Exercise description:
Please return exactly the line that contains "The width and" and every line after it, through the last line of the records below, with no pictures.
■ ■ ■ ■ ■
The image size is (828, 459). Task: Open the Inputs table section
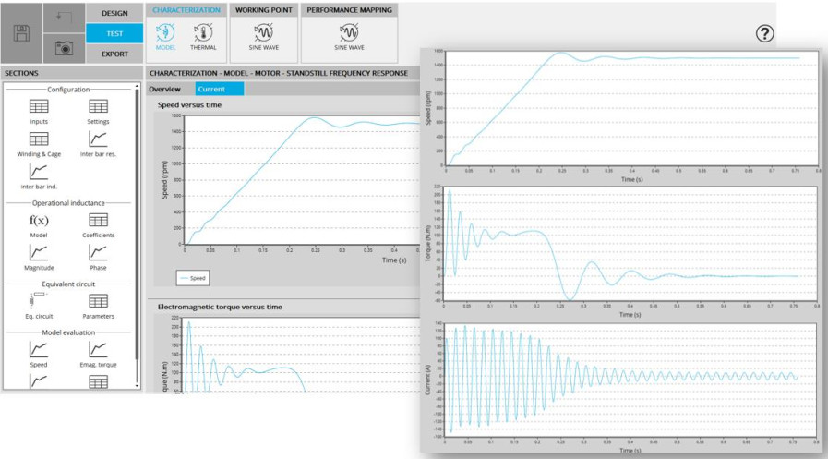pos(39,111)
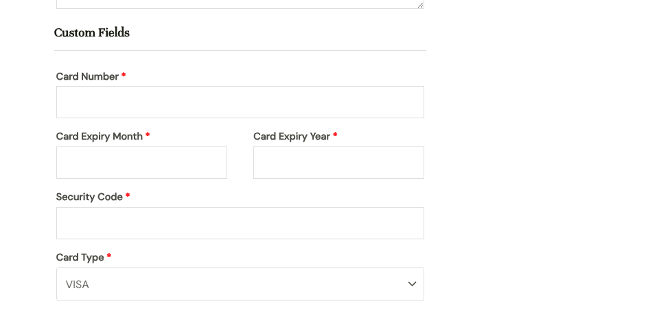This screenshot has height=317, width=670.
Task: Click the red asterisk next to Card Type
Action: tap(109, 256)
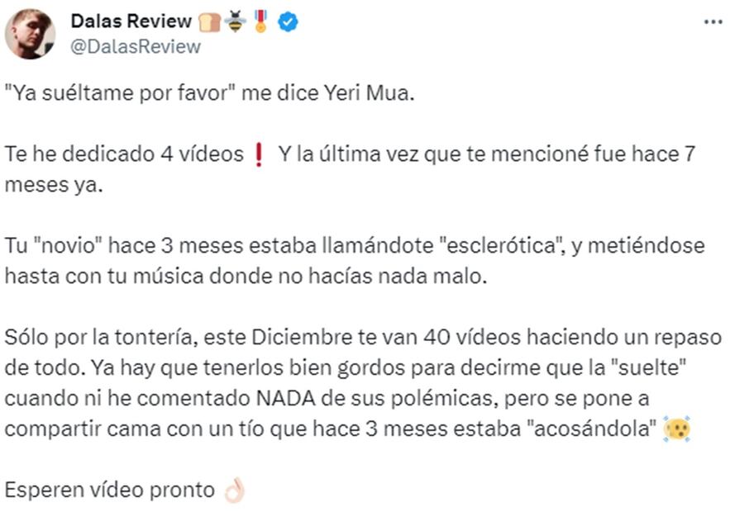The height and width of the screenshot is (512, 735).
Task: Click the red exclamation mark emoji
Action: (x=258, y=155)
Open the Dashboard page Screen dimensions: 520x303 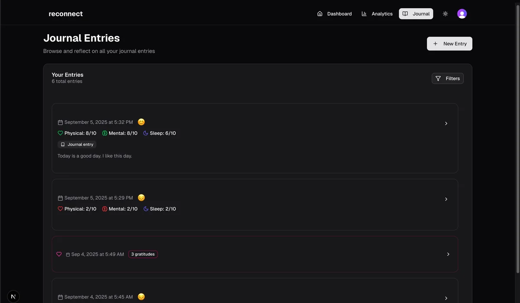pyautogui.click(x=334, y=14)
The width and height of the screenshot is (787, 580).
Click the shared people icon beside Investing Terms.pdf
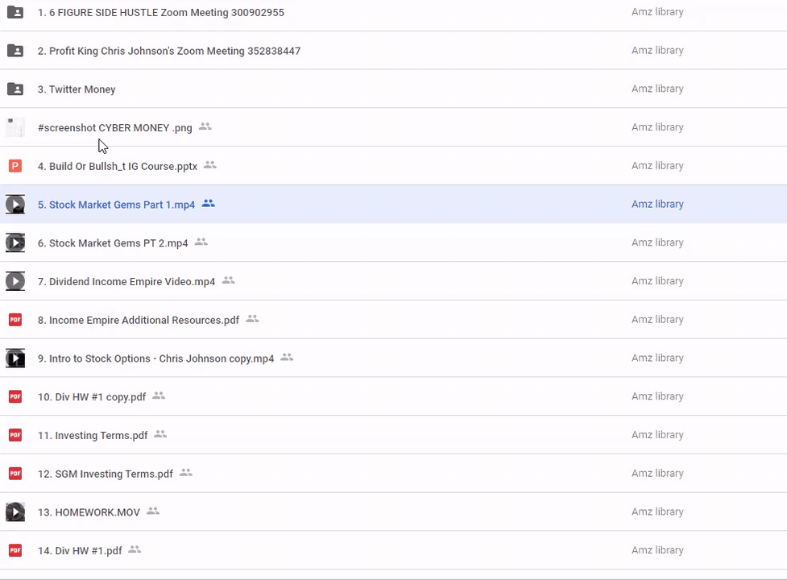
■ ■ ■ ■ ■
Exercise answer:
The width and height of the screenshot is (787, 580).
Click the shared people icon beside Investing Terms.pdf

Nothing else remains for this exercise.